■ **Quoted passage**

I recently commented how some corporate-sponsored libertarians focus on regulatory burdens on big business but never focus on the much more insidious phenomenon of regulatory barriers to entry which help big business keep competition at bay and were probably the true intent behind the regulatory era ushered in a century ago. The details around the legalization of pot are providing a great example of this in real time.

From the very beginning of the pot legalization movement, like the uber craze, I wondered why all of a sudden, government was getting out of the way of products and services that had long been in high demand but had been highly controlled. Pot legalization movements have been going on since pot was first criminalized decades ago, yet all of a sudden they started gaining traction. I am for ending the drug war, so I don’t object, but I did wonder why now–and why would George Soros be funding it?

I could think of several reasons:

  • The NSA is replacing the CIA in black ops (the NSA gets a virtual blank check while the CIA notoriously uses drug money)

■ **Set of tasks**
(1) In the post on pot legalization, whose funding of the movement does the writer question?
(2) Reproduce the part of the pot legalization post between "From the very" and "be funding it?", inclusive.

■ **Information given**

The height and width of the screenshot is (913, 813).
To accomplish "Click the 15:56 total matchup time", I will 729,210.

* * *

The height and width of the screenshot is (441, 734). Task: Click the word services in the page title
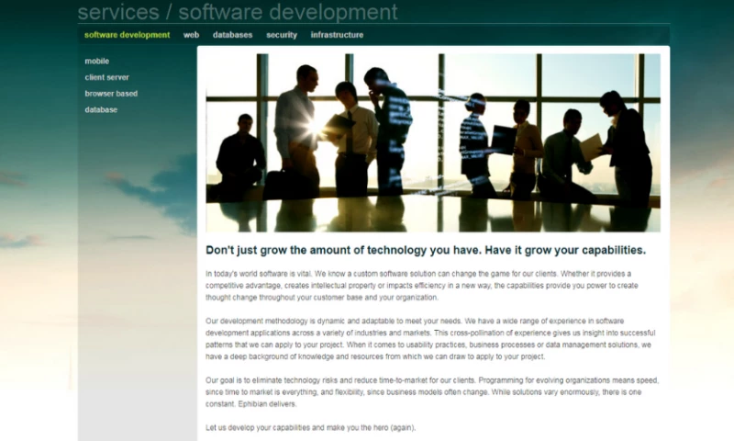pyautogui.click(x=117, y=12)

■ **Solutions per task**
(1) George Soros

(2)
From the very beginning of the pot legalization movement, like the uber craze, I wondered why all of a sudden, government was getting out of the way of products and services that had long been in high demand but had been highly controlled. Pot legalization movements have been going on since pot was first criminalized decades ago, yet all of a sudden they started gaining traction. I am for ending the drug war, so I don’t object, but I did wonder why now–and why would George Soros be funding it?